To many Americans, the word “jurisdiction” conjures up memories of old G-men movies, in which local police and dark-suited FBI agents argue about who gets to call the shots.

To judges, however, it conjures up a different question: Who, if anyone, gets to hear a case?

When that question arises between a federal and a state court, it’s not uncommon that the federal court comes out looking like the local police in those old movies. Federal courts’ jurisdiction is limited to certain kinds of cases and litigants, but state courts’ jurisdiction is typically much broader.

There are good reasons for putting limits on federal jurisdiction.

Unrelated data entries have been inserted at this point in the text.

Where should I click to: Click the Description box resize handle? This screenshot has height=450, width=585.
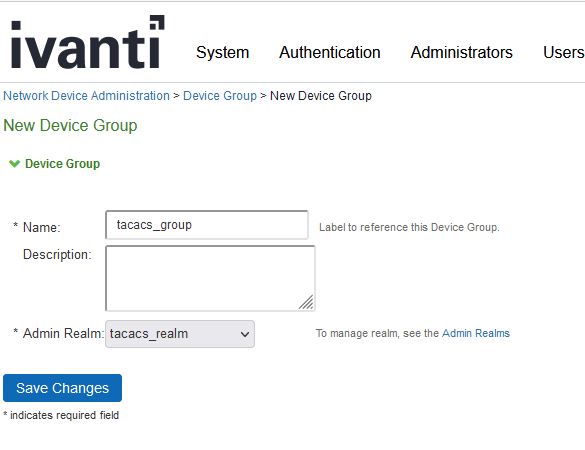point(306,302)
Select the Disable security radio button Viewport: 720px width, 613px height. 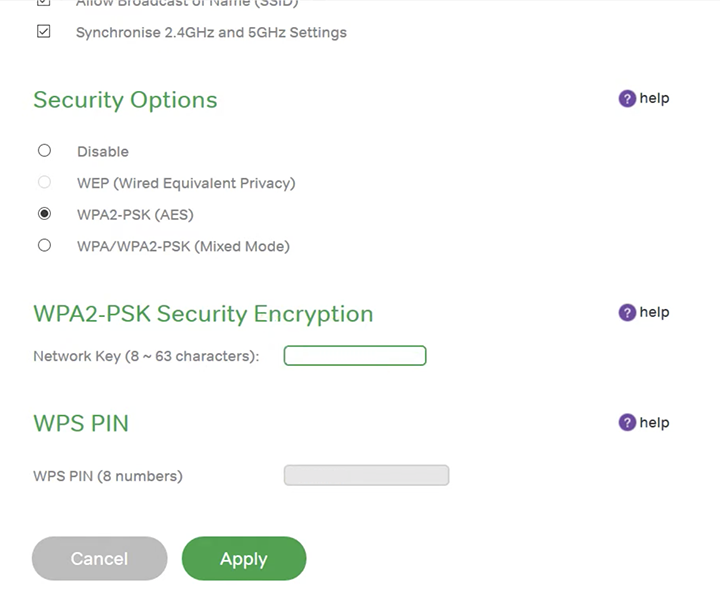[x=44, y=151]
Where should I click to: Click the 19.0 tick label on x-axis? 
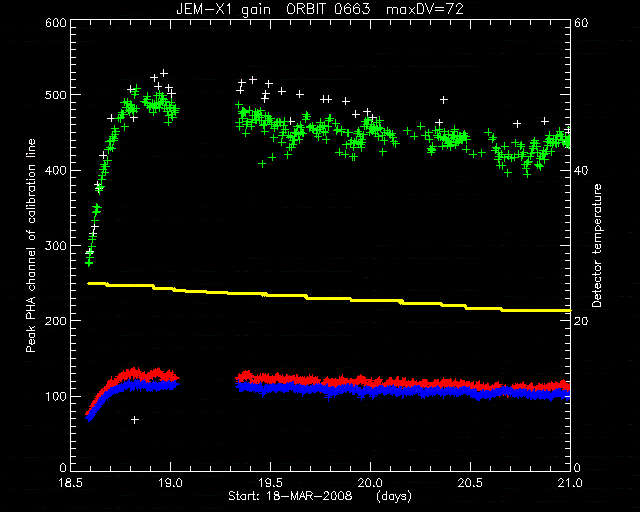click(x=171, y=483)
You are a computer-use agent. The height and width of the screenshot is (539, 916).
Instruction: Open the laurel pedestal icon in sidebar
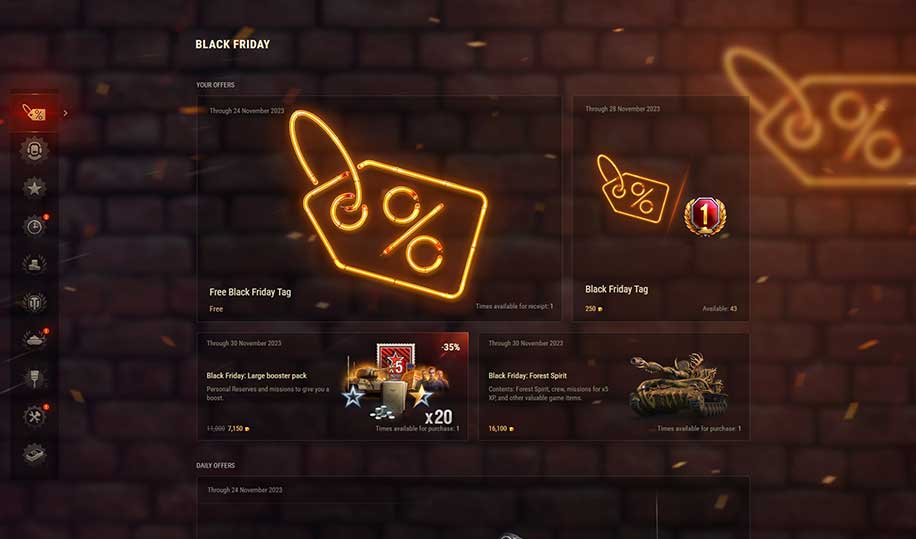34,264
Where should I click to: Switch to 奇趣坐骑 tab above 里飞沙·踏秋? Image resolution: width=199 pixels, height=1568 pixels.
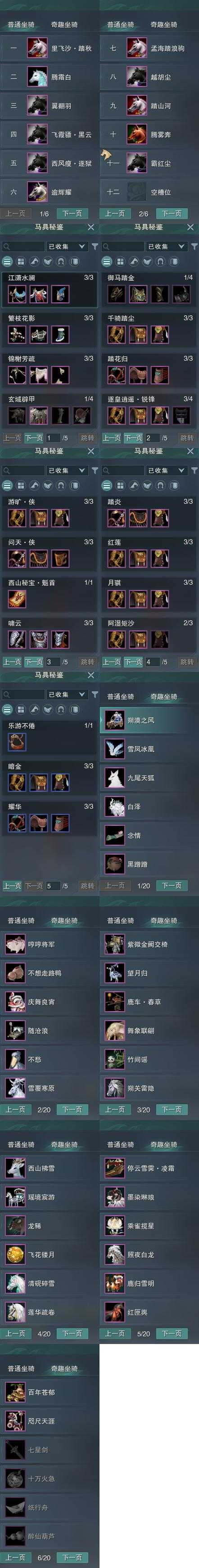64,25
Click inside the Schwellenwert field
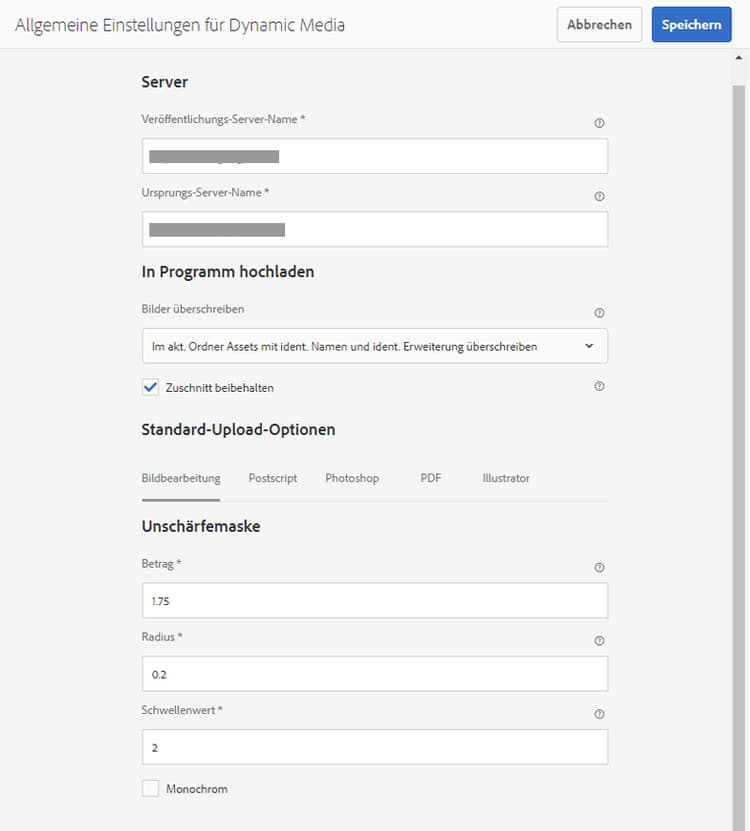 pos(375,747)
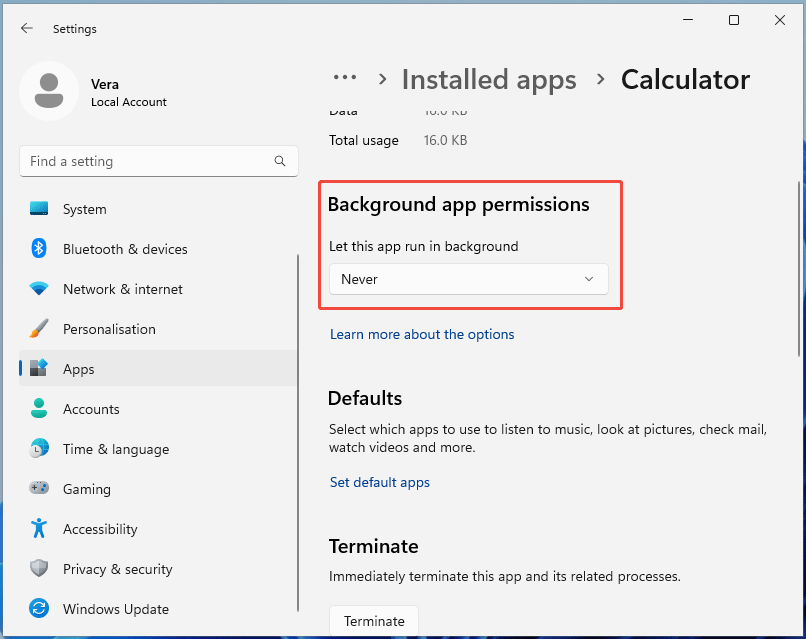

For one, it stops federal courts from trampling on the power of state courts to determine state law. For another, it stops federal courts in, say, California, from determining the rights at issue in a dispute based in Florida.

What’s more, the doctrine of “personal jurisdiction” protects individuals’ due process rights by preventing them from being dragged into a faraway court in a state where they have no meaningful contacts.

And finally, jurisdiction confines the courts’ power to the disputes before them, thus preventing judges from roving the country declaring rights and responsibilities willy-nilly.

A good federal judge takes jurisdiction seriously and is willing to limit his or her own power to prevent the judicial power from creeping out beyond the boundaries set by Article III of the Constitution.

Federal appeals court Judge Amy Coney Barrett’s jurisdiction jurisprudence shows that she’s a good judge—in fact, a very good judge. She takes jurisdiction seriously and is unwilling to wield the judicial power beyond its limits.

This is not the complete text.